Dr. Harith al-Dhari, secretary-general of the Sunni religious group The Association
of Muslim Scholars, told reporters this week that rapes take place often, but
victims are not coming forward to file complaints.
But since Janabi went public with her story, other stories of rape have begun
On Feb. 22 a 50-year-old Sunni woman accused four Iraqi soldiers of raping
her and attempting to rape her two daughters. She took her story to minister
Izzidin Dola, who then brought the mayor of her city and a group of tribal chiefs
to her home in order to take her statement.
"At least four police officers participated in that crime and they are
facing legal procedures," Dola told IPS.
"The Iraqi police are following the example of those who trained them,"

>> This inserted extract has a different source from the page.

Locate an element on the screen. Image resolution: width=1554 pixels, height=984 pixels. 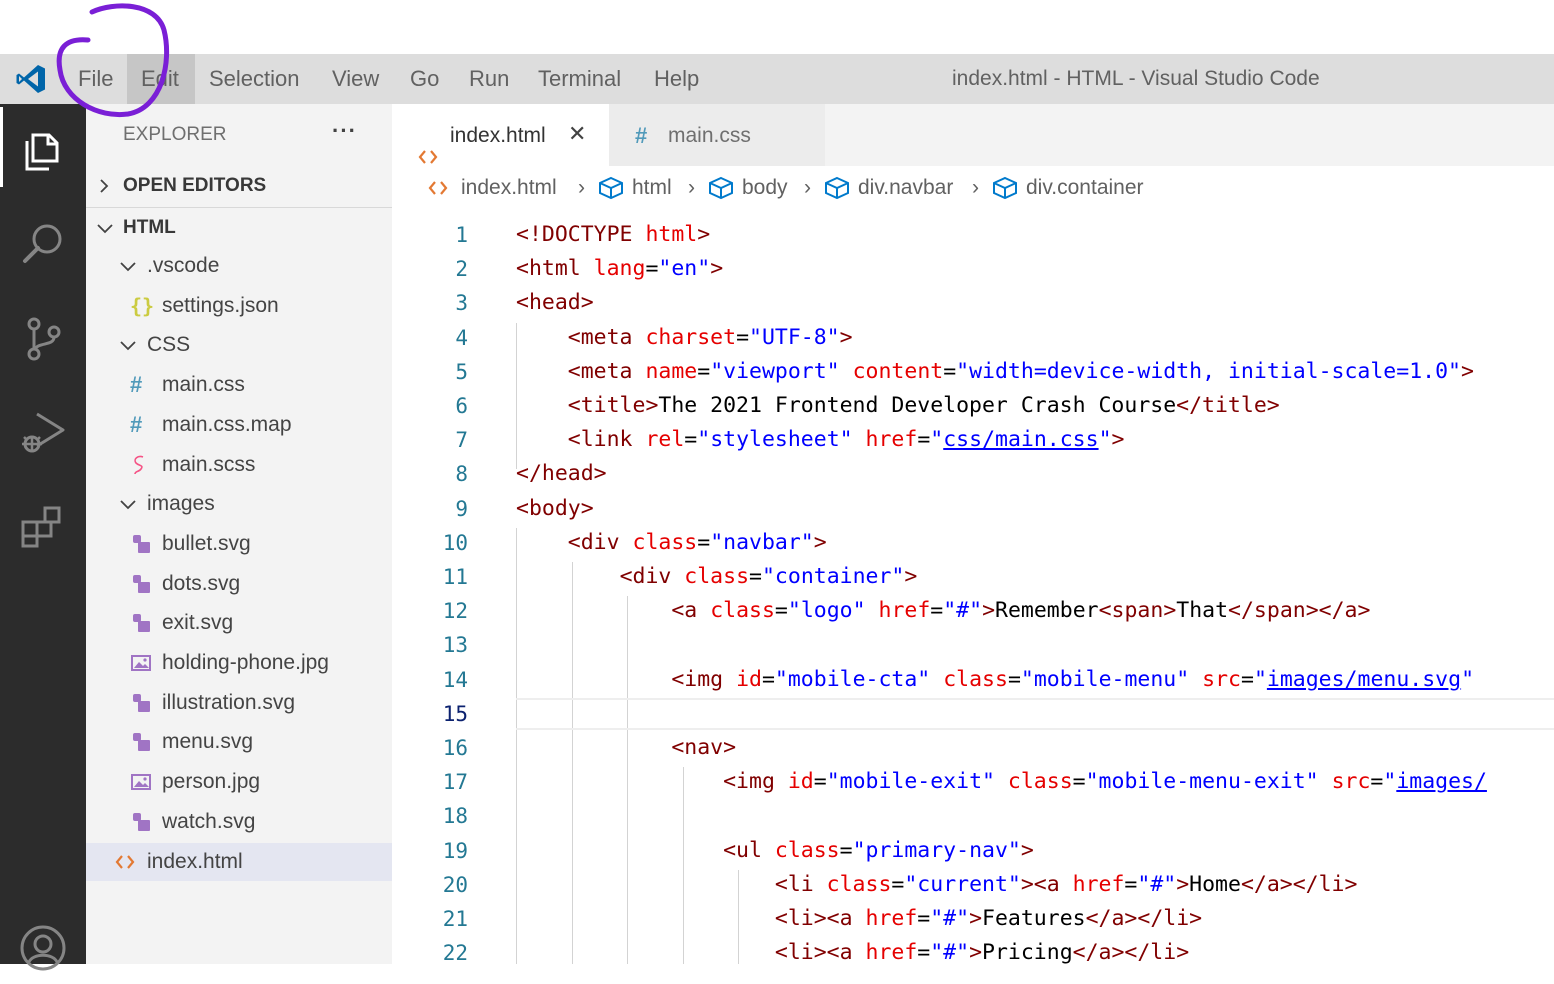
html-folder-section: HTML is located at coordinates (239, 228).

Ahmed Mukhtar, a school headmaster in the northern Iraqi city Mosul told IPS.
"American soldiers did it more than a thousand times and got away with
it. They sentenced that soldier who killed Abeer after raping her with a hundred
years imprisonment, but we Iraqis are not fools, and we know he will be on parole
sooner than he hopes."
Mukhtar was referring to the gang rape of 14-year-old Abeer al-Janabi last
year near Mahmudiya south of Baghdad. Janabi was then killed together with her
parents and younger sister. Soldiers then burnt the bodies in an attempt to
cover their crime.
Sgt. Paul E. Cortez, 24, was sentenced Feb. 23 to 100 years in prison, but
is eligible for parole in 10 years. Cortez pleaded guilty to the rape and killing.
Iraqi resistance groups have issued statements declaring that the Iraqi police
and soldiers involved in recent rapes would be given "proper punishment."